> [Challenge]: Swap every "computer-use agent" in the material below for "desktop agent", and write the lines out again with nothing else altered.

(Word and element pointing entries)

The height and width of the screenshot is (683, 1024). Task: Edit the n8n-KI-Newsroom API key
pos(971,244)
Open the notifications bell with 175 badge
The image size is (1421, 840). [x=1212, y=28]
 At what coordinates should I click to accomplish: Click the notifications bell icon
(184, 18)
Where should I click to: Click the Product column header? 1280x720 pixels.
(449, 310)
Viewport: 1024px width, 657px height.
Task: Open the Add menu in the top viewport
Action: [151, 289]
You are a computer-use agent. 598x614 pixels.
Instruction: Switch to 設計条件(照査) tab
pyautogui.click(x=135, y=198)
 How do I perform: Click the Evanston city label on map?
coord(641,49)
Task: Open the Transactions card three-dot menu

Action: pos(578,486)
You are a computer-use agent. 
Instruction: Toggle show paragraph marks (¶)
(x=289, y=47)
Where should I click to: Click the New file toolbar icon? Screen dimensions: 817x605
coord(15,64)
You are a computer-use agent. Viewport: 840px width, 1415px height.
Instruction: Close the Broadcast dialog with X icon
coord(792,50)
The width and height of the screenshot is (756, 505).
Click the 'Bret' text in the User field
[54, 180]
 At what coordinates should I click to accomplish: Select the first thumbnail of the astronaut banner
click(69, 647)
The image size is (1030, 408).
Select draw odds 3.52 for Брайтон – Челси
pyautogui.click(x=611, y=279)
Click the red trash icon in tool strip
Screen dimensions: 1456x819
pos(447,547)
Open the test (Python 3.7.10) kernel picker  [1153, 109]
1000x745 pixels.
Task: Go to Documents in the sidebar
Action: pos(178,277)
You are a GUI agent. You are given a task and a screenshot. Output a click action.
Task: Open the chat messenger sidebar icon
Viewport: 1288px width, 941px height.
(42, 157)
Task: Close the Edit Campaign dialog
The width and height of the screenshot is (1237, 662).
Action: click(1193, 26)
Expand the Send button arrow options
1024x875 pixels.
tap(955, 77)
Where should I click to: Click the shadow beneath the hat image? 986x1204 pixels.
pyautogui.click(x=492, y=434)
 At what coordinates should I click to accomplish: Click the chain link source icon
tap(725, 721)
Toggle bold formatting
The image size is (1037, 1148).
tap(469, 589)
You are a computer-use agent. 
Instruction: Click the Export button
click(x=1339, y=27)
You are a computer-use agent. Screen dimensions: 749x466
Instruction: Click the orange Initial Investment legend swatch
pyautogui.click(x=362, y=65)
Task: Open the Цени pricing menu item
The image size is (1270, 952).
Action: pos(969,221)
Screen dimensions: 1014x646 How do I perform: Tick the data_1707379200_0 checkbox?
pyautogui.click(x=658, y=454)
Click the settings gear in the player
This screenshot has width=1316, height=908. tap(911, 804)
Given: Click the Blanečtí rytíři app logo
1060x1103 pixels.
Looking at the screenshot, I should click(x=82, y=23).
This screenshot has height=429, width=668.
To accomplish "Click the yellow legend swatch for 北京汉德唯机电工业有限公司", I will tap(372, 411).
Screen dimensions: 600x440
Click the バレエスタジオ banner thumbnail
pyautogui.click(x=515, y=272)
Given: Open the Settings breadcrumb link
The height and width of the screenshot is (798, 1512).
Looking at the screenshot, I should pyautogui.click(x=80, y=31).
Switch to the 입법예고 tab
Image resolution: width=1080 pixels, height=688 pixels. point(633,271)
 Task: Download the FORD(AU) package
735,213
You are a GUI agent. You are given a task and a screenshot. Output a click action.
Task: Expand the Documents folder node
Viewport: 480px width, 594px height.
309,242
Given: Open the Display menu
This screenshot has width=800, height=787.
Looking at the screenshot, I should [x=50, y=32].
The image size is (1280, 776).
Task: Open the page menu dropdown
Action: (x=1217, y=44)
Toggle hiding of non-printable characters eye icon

> [Response to this exercise]:
The height and width of the screenshot is (683, 1024). Task: Edit the n8n-KI-Newsroom API key
pos(971,244)
Open the notifications bell with 175 badge
The image size is (1421, 840). [x=1212, y=28]
 At what coordinates should I click to accomplish: Click the notifications bell icon
(184, 18)
Where should I click to: Click the Product column header? 1280x720 pixels.
(449, 310)
Viewport: 1024px width, 657px height.
Task: Open the Add menu in the top viewport
Action: [151, 289]
You are a desktop agent. 598x614 pixels.
Instruction: Switch to 設計条件(照査) tab
pyautogui.click(x=135, y=198)
 How do I perform: Click the Evanston city label on map?
coord(641,49)
Task: Open the Transactions card three-dot menu

Action: pos(578,486)
You are a desktop agent. 
Instruction: Toggle show paragraph marks (¶)
(x=289, y=47)
Where should I click to: Click the New file toolbar icon? Screen dimensions: 817x605
coord(15,64)
You are a desktop agent. Viewport: 840px width, 1415px height.
Instruction: Close the Broadcast dialog with X icon
coord(792,50)
The width and height of the screenshot is (756, 505).
Click the 'Bret' text in the User field
[54, 180]
 At what coordinates should I click to accomplish: Select the first thumbnail of the astronaut banner
click(69, 647)
The image size is (1030, 408).
Select draw odds 3.52 for Брайтон – Челси
pyautogui.click(x=611, y=279)
Click the red trash icon in tool strip
Screen dimensions: 1456x819
pos(447,547)
Open the test (Python 3.7.10) kernel picker  [1153, 109]
1000x745 pixels.
Task: Go to Documents in the sidebar
Action: pos(178,277)
You are a GUI agent. You are given a task and a screenshot. Output a click action.
Task: Open the chat messenger sidebar icon
Viewport: 1288px width, 941px height.
(42, 157)
Task: Close the Edit Campaign dialog
The width and height of the screenshot is (1237, 662).
Action: click(1193, 26)
Expand the Send button arrow options
1024x875 pixels.
tap(955, 77)
Where should I click to: Click the shadow beneath the hat image? 986x1204 pixels.
pyautogui.click(x=492, y=434)
 At what coordinates should I click to accomplish: Click the chain link source icon
tap(725, 721)
Toggle bold formatting
The image size is (1037, 1148).
tap(469, 589)
You are a desktop agent. 
Instruction: Click the Export button
click(x=1339, y=27)
You are a desktop agent. Screen dimensions: 749x466
Instruction: Click the orange Initial Investment legend swatch
pyautogui.click(x=362, y=65)
Task: Open the Цени pricing menu item
The image size is (1270, 952).
Action: pos(969,221)
Screen dimensions: 1014x646 How do I perform: Tick the data_1707379200_0 checkbox?
pyautogui.click(x=658, y=454)
Click the settings gear in the player
This screenshot has width=1316, height=908. tap(911, 804)
Given: Click the Blanečtí rytíři app logo
1060x1103 pixels.
Looking at the screenshot, I should click(x=82, y=23).
This screenshot has height=429, width=668.
To accomplish "Click the yellow legend swatch for 北京汉德唯机电工业有限公司", I will tap(372, 411).
Screen dimensions: 600x440
Click the バレエスタジオ banner thumbnail
pyautogui.click(x=515, y=272)
Given: Open the Settings breadcrumb link
The height and width of the screenshot is (798, 1512).
Looking at the screenshot, I should pyautogui.click(x=80, y=31).
Switch to the 입법예고 tab
Image resolution: width=1080 pixels, height=688 pixels. point(633,271)
 Task: Download the FORD(AU) package
735,213
You are a GUI agent. You are given a task and a screenshot. Output a click action.
Task: Expand the Documents folder node
Viewport: 480px width, 594px height.
309,242
Given: Open the Display menu
This screenshot has width=800, height=787.
Looking at the screenshot, I should [x=50, y=32].
The image size is (1280, 776).
Task: Open the page menu dropdown
Action: (x=1217, y=44)
Toggle hiding of non-printable characters eye icon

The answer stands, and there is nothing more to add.